Quails are tiny, short-tailed game birds that resemble partridges but are generally smaller and less robust. There are roughly 130 species of these birds. The common quail has a characteristic call of three repeated chirps, and these quails are heard more often than they are seen.
Male quails claim territories during the mating season to compete with females. During this period, the females build nests that can hold between 16-20 fertilized eggs. And after hatching, quails can stand on their feet and even fly after two weeks. The small species of birds inhabit woodlands, farmlands, and open grasslands.
Quails are becoming popular birds for domestication, as they are an incredible source of eggs and meat. They don't take much space, and they are easy to feed. And while in the wild, they prefer to inhabit crop fields, grasslands, and parks.

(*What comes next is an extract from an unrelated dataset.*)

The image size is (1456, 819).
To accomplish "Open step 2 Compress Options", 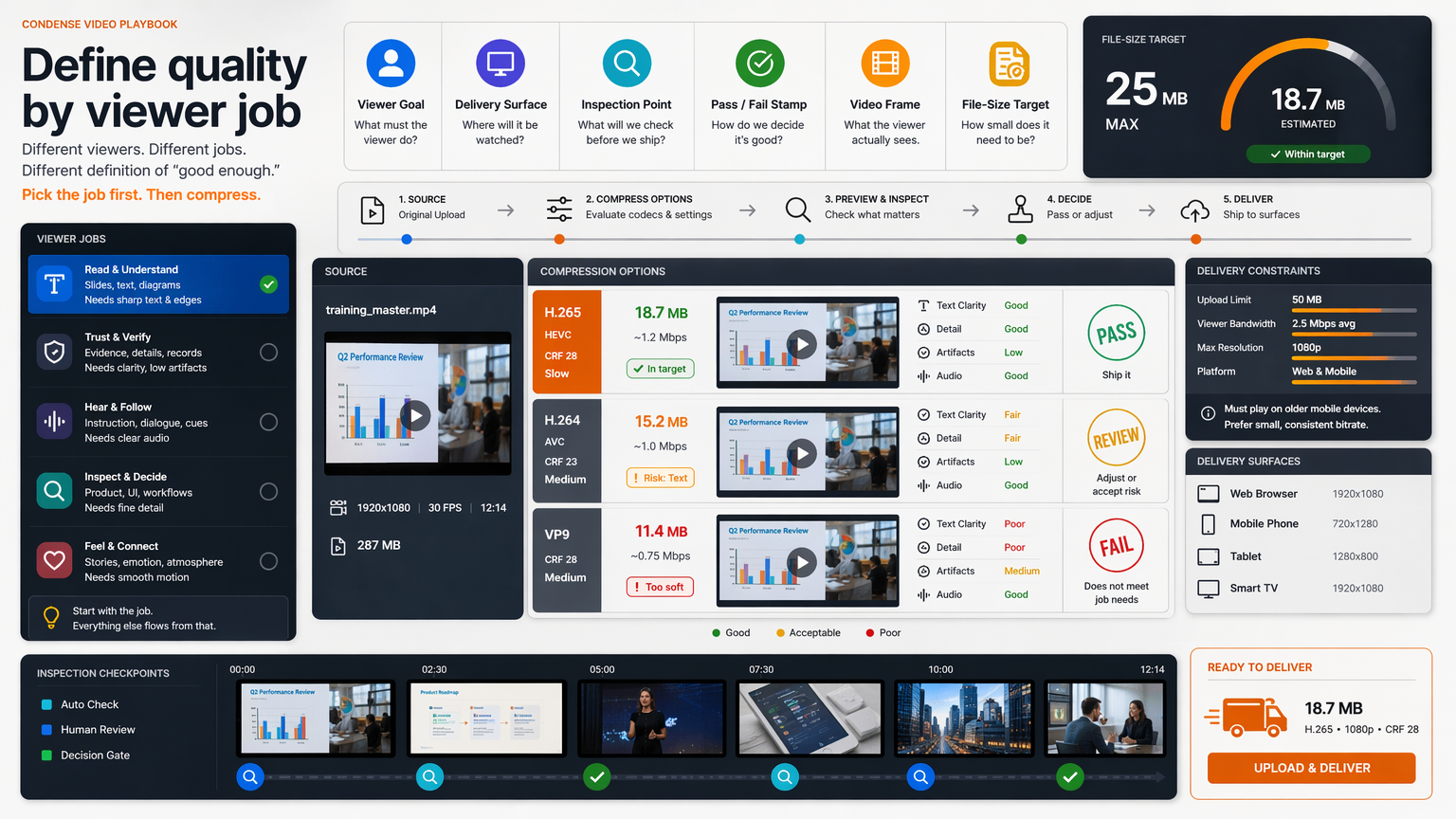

These small-tailed birds have an average life span of 3-4 years in the wild. And 5-6 years in a domestic habitat. After nesting and hatching, the male and female adults look after the young chicks for 3-4 weeks, after which they become self-sufficient.
While foraging for food in the wild, quails display opportunistic behavior, eating seeds, leaves, berries, barley, and even small insects. But while they are omnivorous birds, adult quails will eat more plant-based foods such as seeds and leafy, green vegetation.
Fun Facts about the Quail:
- Quails are more heard than seen, making a characteristic call of three repeated chirps.
- There are about 130 species of short-tailed quail birds worldwide.
- Quails' feathers are fluffy and pointed and can only fly over short distances.
- Quails prefer landscapes with native vegetation and crop fields where they stay in hiding.
- The wingspan of an adult quail can reach up to 32-35 centimeters.